Chroniques pirates de Paul Balagué, création commune de la compagnie En Eaux Troubles
Chroniques pirates de Paul Balagué, création commune de la compagnie En Eaux Troubles
Bonne question : où trouver un modèle vivant, réel de démocratie directe ? Il s’agit tout simplement de résoudre l’équation fondamentale et impossible entre liberté et égalité. Paul Balagué et sa compagnie sont aller chercher du côté de la vie de pirates à bord. Organisation minimale et «horizontale» : capitaine élu par l’équipage, butin équitablement réparti, et même, quand les responsabilités font la différence, un rapport entre salaires jamais plus d’un à deux. De quoi faire rêver un instant, si on pense aux écarts de revenus dans notre merveilleuse époque…
Une caisse commune -chacun y verse sa contribution- permet de venir en aide à ceux, blessés ou mal en point, qui ne peuvent plus naviguer. Voilà une micro-société modèle, une utopie réalisée, car la mer, c’est nulle part et surtout, pour les pirates, la liberté, le risque et le drapeau noir. Ni Dieu ni maître pour ces aventuriers, même si, à l’occasion, ils acceptent de se faire corsaires au service de leur Roi… ou d’un autre. Mais sentant le vent, ils sont vite repris par la passion de la chasse, quitte à être eux-mêmes chassés, capturés et pendus haut et court. L’auteur et son équipe ont fouillé dans une importante documentation, qu’ils ont confrontée à celle des mouvements sociaux d’aujourd’hui, gilets jaunes et black blocs. Puis ils ont testé des scènes pour en arriver à bâtir cette épopée théâtrale.

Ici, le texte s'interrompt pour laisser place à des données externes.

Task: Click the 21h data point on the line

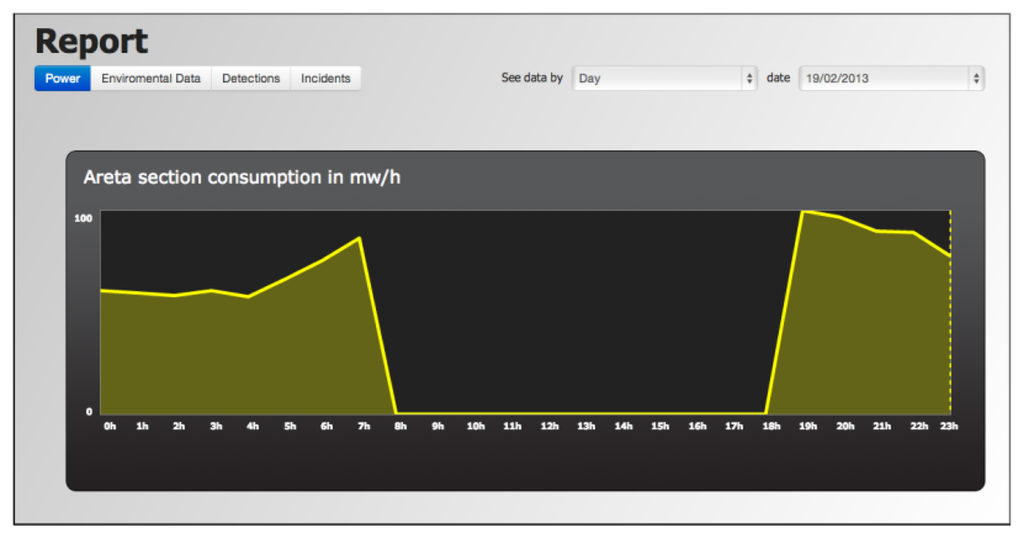Action: [877, 231]
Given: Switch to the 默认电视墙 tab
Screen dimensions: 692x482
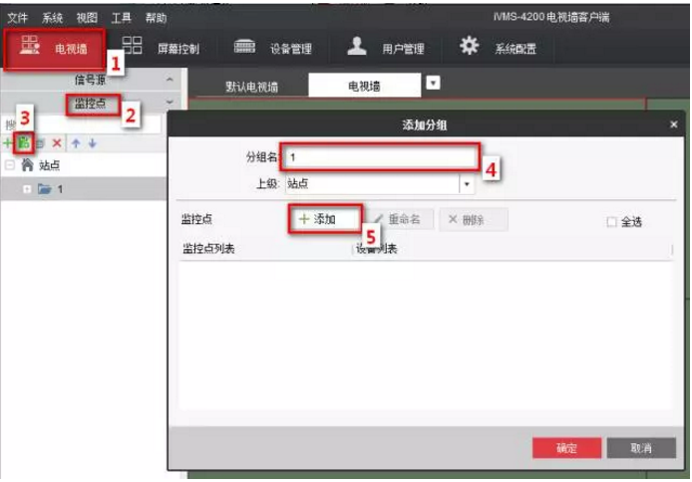Looking at the screenshot, I should 252,87.
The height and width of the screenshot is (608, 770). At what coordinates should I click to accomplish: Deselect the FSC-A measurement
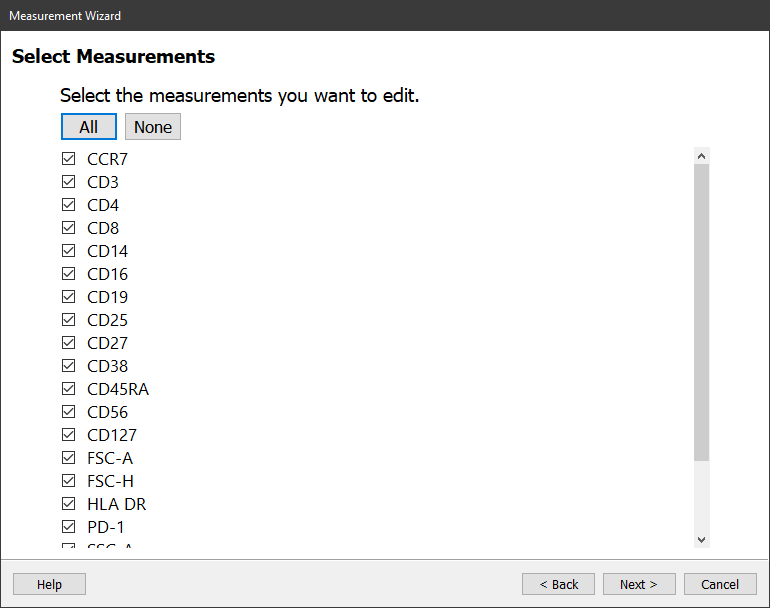69,458
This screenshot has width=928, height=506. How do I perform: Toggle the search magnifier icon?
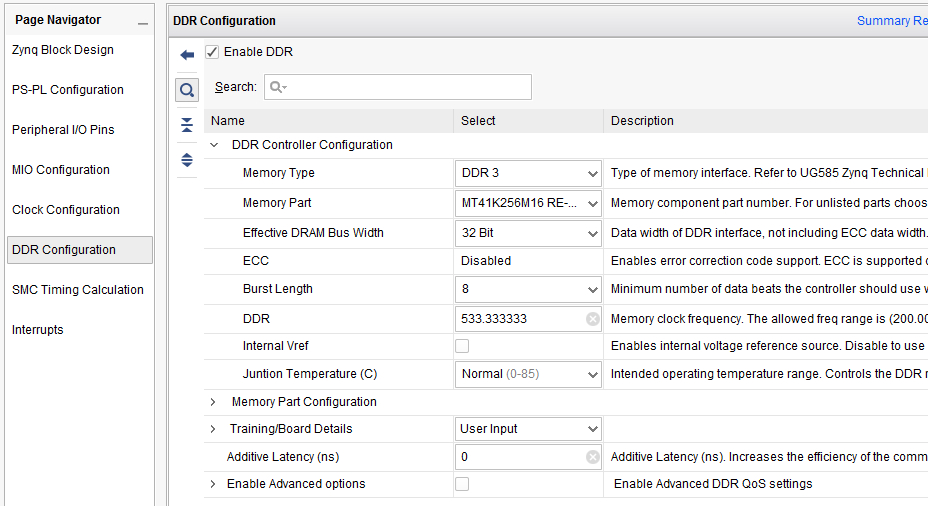(187, 90)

Nous suivons le parcours d’un paysan chassé de sa terre, exilé de force en Louisiane, capturé par des pirates et se joignant à eux, destiné à être le «témoin survivant» fictif de cette histoire. On le perd parfois au profit de ses compagnons de bord, dont certains personnages historiques comme Charles Vane l’homme qui tutoie le vent et la mort, Mary Reed et Anne Bonny, des piratesses légendaires que l’auteur a réunies dans son récit. Mais la réalisation déçoit. L’enjeu politique, point fort du projet, est noyé sous l’anecdote ou l’excès d’informations. Nous suivons quand même une ligne narrative, du triomphe, à la pendaison. Il y a quelques belles trouvailles dont l’image finale (les vêtements pendus au gibet à la place de leurs occupants, partis s’envoler dans la grande bleue).
Reste un classique théâtre de tréteaux, avec une scénographie se construisant et se déconstruisant au fil du récit, et les acteurs passant de leurs rôles de pirates à ceux, secondaires, de leurs oppresseurs… Le public, jeune, applaudit, content d’être pris à partie, de voir ces marin se dresser à côté de lui, d’entendre cette langue composite voulue par l’auteur, nourrie d’anachronismes et du langage actuel de la rue, pour retrouver un tout petit peu du folklore pirate de son enfance (voir le succès des Pirates des Caraïbes).
Le critique de théâtre, elle ou lui, grimace : l’épopée marque le pas, manque d’élan. «Le public est inclus en permanence dans l’histoire» nous dit-on. De fait, le spectacle se joue parfois dans le public: cerné, mais… non inclus pour autant. Comme à notre entrée dans la salle, une bousculade fictive (mais prudente) avec des policiers, ne nous met en rien dans la peau d’un paysan chassé de sa terre, ou de reconduits à la frontière d’aujourd’hui…
Paul Balagué pèche ici par excès d’intentions, annoncées mais impossibles à réaliser. Agir sur le corps des spectateurs, pourquoi pas? Mais manque une vraie dramaturgie pour que la surprise soit éclairante. Ne boudons pas quelques jolis moments, comme ce récit d’un pirate-danseur, hors-d’œuvre délicat dans une vie rude, et qui introduisent une faille bienvenue dans la continuité du spectacle. Tant mieux si le public jeune est satisfait mais on lui doit plus, qu’il ne demande.
Cette troupe expérimentée n’a rien à perdre à être plus exigeante, plus radicale! Un public populaire mérite mieux: un théâtre bouleversant et inoubliable qui ouvre des brèches jamais fermées. Cela existe et c’est donc possible. «Avec notre pistolet à bouchons, nous partons au front», conclut la longue note d’intention. Bien vu : la modestie revendiquée des moyens et signes est le théâtre populaire même. Mais comme le nécessite ce front, il ne faut alors rien lâcher sur une ambition esthétique et donc, inévitablement politique…
Christine Friedel
MC 93, 9 boulevard Lénine, Bobigny (Seine Saint-Denis), jusqu’au 18 décembre. T. : 01 41 60 72 72.